[Date Prev][Date Next][Thread Prev][Thread Next][Date Index][Thread Index]
[PATCH v2 00/33] accel/tcg + target/arm: pc-relative translation
From: |
Richard Henderson |
Subject: |
[PATCH v2 00/33] accel/tcg + target/arm: pc-relative translation |
Date: |
Tue, 16 Aug 2022 15:33:27 -0500 |
Supercedes: 20220812180806.2128593-1-richard.henderson@linaro.org
("accel/tcg: minimize tlb lookups during translate + user-only PROT_EXEC fixes")

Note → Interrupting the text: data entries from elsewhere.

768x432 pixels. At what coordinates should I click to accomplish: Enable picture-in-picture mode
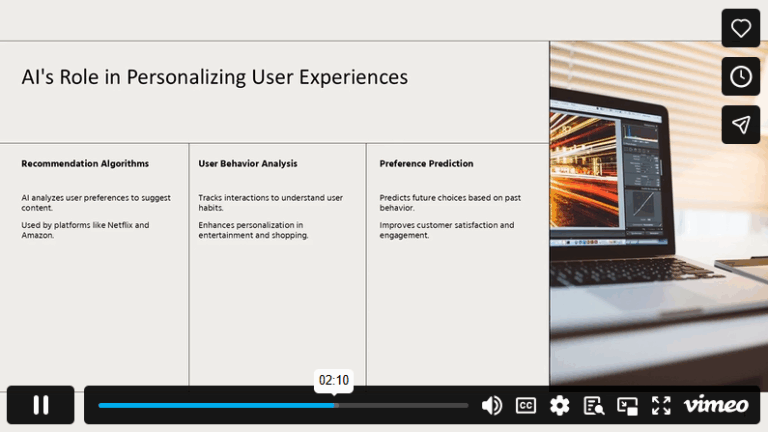point(628,405)
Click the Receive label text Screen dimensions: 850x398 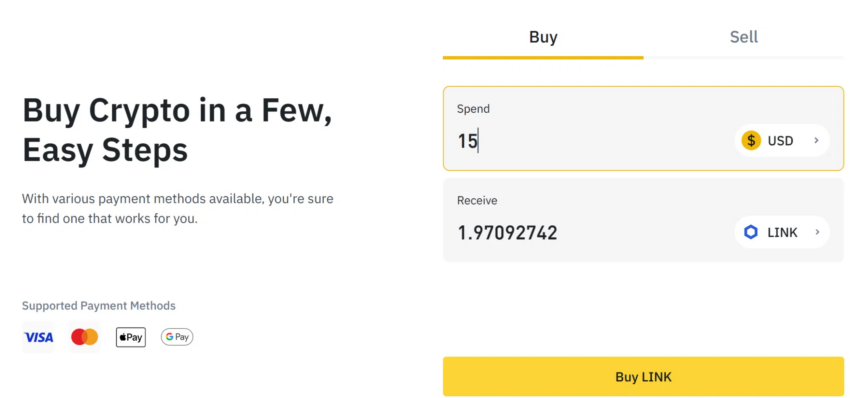[x=477, y=201]

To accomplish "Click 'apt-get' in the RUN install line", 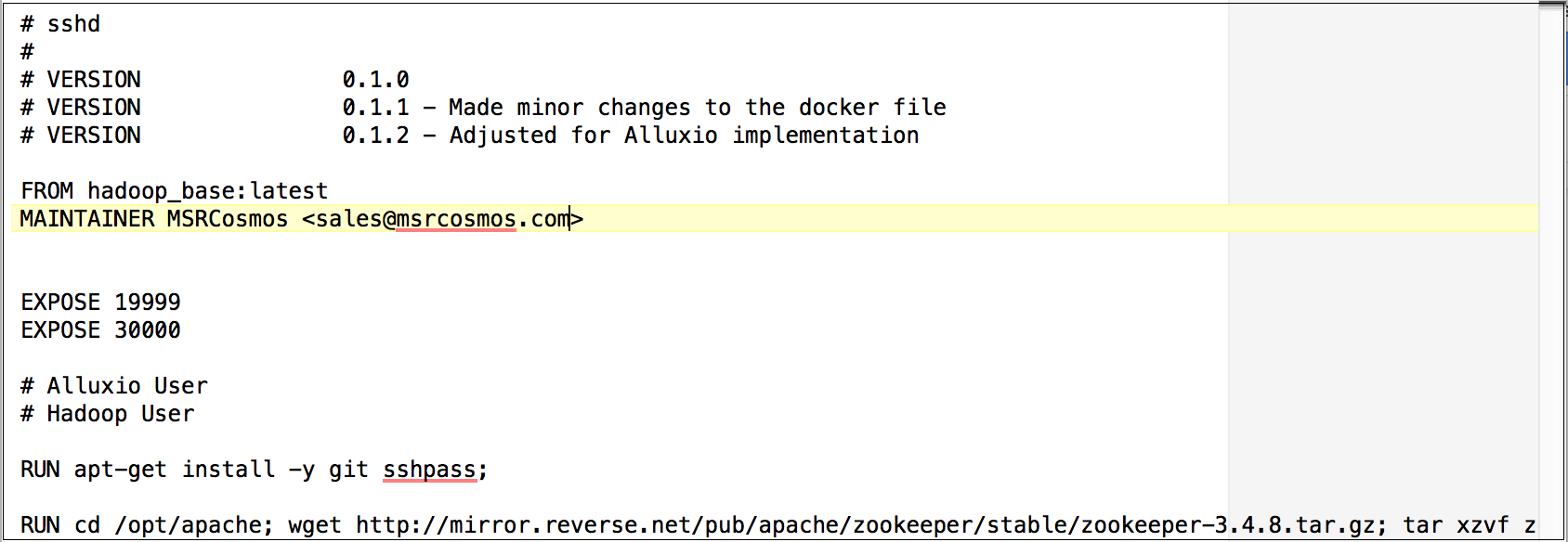I will (121, 470).
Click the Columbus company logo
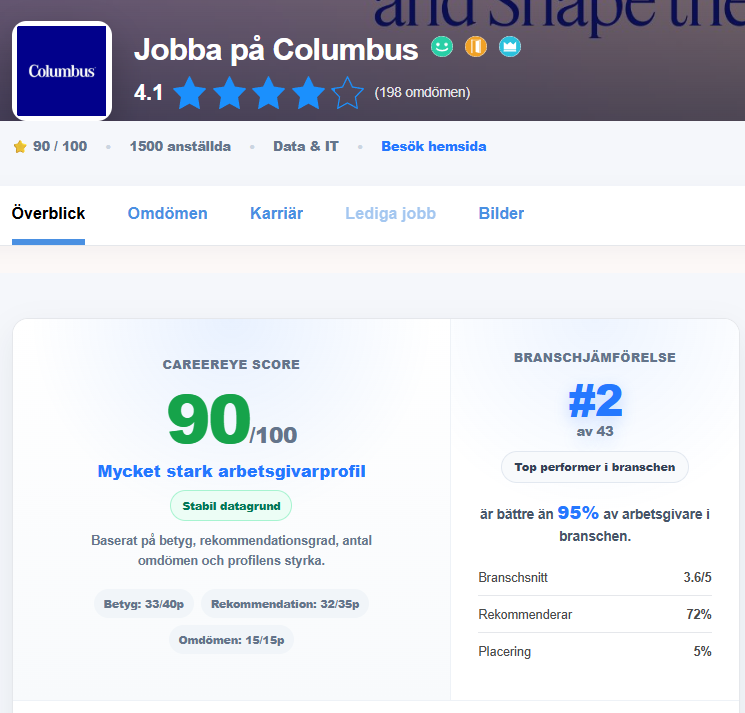 62,71
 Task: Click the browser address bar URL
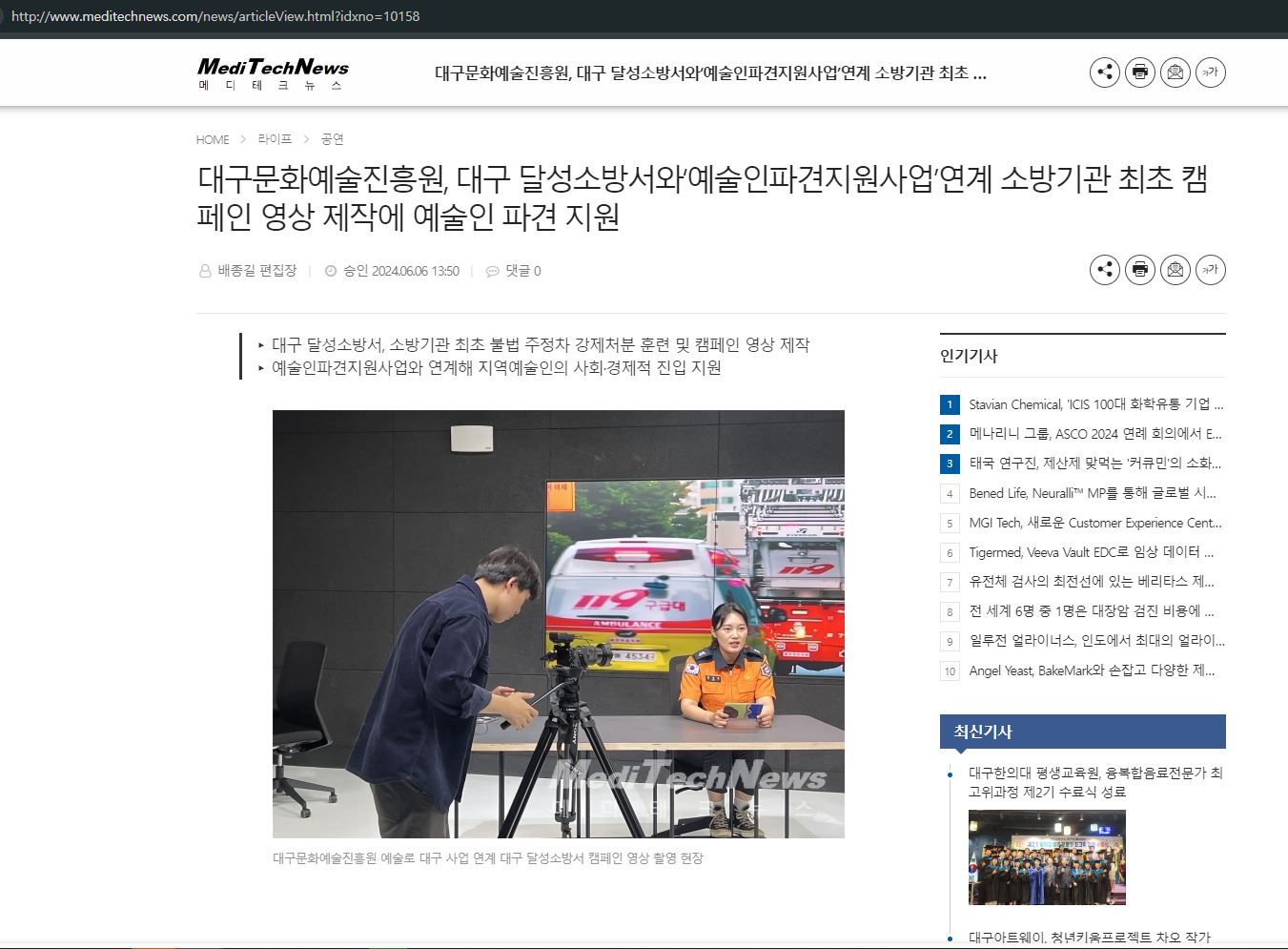click(215, 16)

A few changes to the PROT_EXEC work that I posted last week, and
then continuing to the main event.
My initial goal was to reduce the overhead of TB flushing, which
Alex Bennee identified as a significant issue with respect to
booting AArch64 kernels under avocado. Our initial guess was that
we need a more efficient data structure for walking TBs associated
with a physical page.
While I was looking at some of those numbers, I noted that we were
seeing up to 16000 TBs attached to a single page, which is well more
than I expected to see, and means that a new data structure isn't
going to help as much as simply reducing the number of translations.
It turns out the retranslation is due to the guest kernel's userland
address space randomization. Each process gets e.g. libc mapped to
a different virtual address, which caused a new translation.
This, then, introduces some infrastructure for writing "pc-relative"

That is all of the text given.